The synaptic organization of the mediodorsal thalamic nucleus (MD) in the rat was studied with the electron microscope, and correlated with the termination of afferent fibers labeled with wheat germ agglutinin conjugated to horseradish peroxidase (WGA‐HRP). Presynaptic axon terminals were classified into four categories in MD on the basis of the size, synaptic vesicle morphology, and synaptic membrane specializations: (1) small axon terminals with round synaptic vesicles (SR), which made asymmetrical synaptic contacts predominantly with small dendritic shafts; (2) large axon terminals with round vesicles (LR), which established asymmetrical synaptic junctions mainly with large dendritic shafts; (3) small to medium axon terminals with pleomorphic vesicles (SMP), which formed symmetrical synaptic contacts with somata and small‐diameter dendrites; (4) large axon terminals with pleomorphic vesicles (LP), which made symmetrical synaptic contacts with large dendritic shafts. Synaptic glomeruli were also identified in MD that contained either LR or LP terminals as the central presynaptic components. No presynaptic dendrites were identified. In order to identify terminals arising from different sources, injections of WGA‐HRP were made into cortical and subcortical structures known to project to MD, including the prefrontal cortex, piriform cortex, amygdala, ventral pallidum and thalamic reticular nucleus.
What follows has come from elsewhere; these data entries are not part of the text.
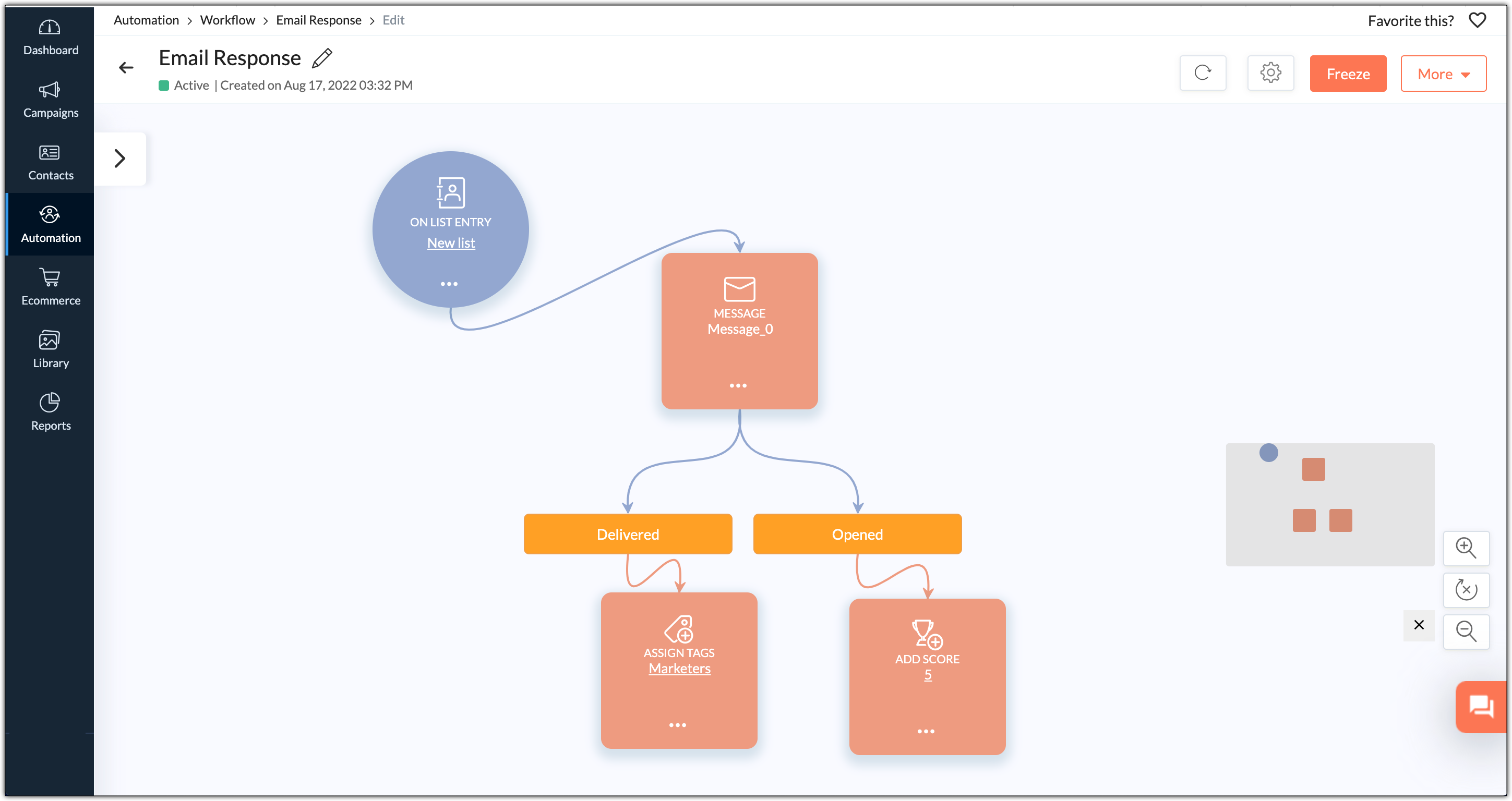The height and width of the screenshot is (801, 1512).
Task: Open the More dropdown menu
Action: [1443, 74]
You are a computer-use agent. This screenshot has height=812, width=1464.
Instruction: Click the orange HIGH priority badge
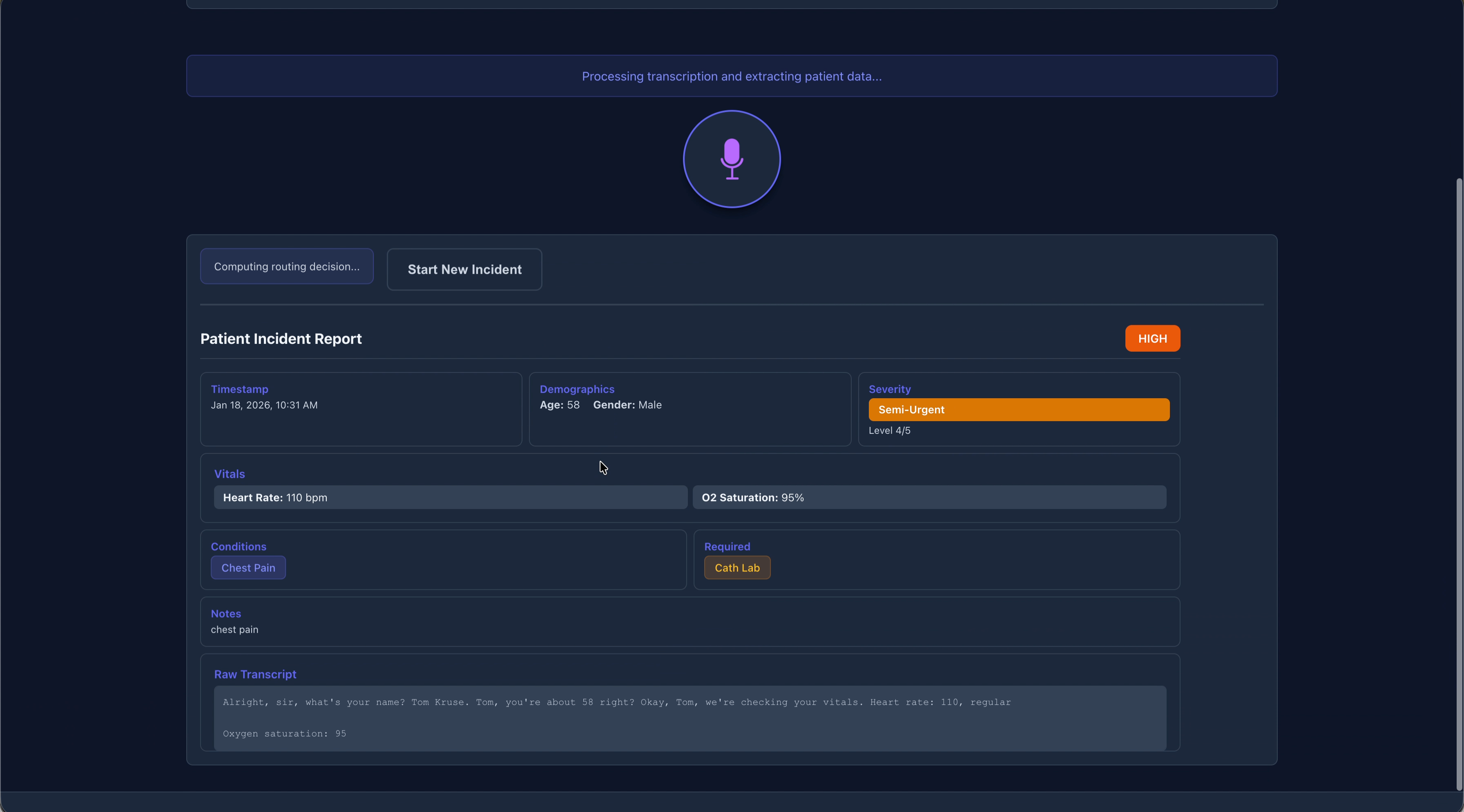click(x=1152, y=339)
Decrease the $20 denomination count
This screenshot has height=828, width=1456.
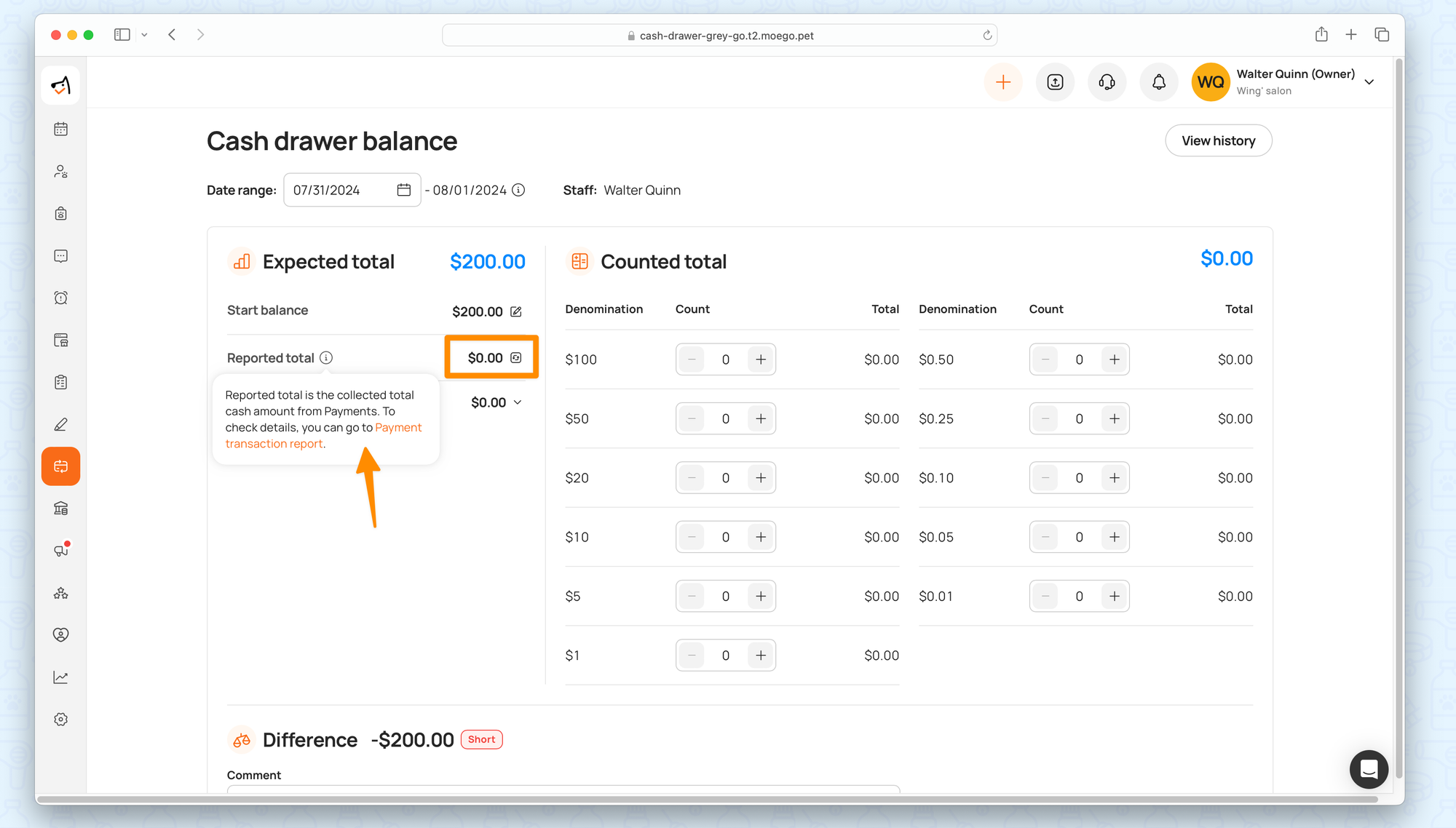point(692,478)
Axons from the amygdala formed LR terminals, while those from the prefrontal and insular cortex ended exclusively in SR terminals. Fibers labeled from tie piriform cortex formed both LR and SR endings. Based on their morphology, all of these are presumed to be excitatory. In contrast, the axons from the ventral pallidum ended as LP terminals, and those from the thalamic reticular nucleus formed SMP terminals. Both are presumed to be inhibitory. At least some terminals from these sources have also been identified as GABAergic, based on double labeling with anterogradely transported WGA‐HRP and glutamic acid decarboxylase (GAD) immunocytochemistry.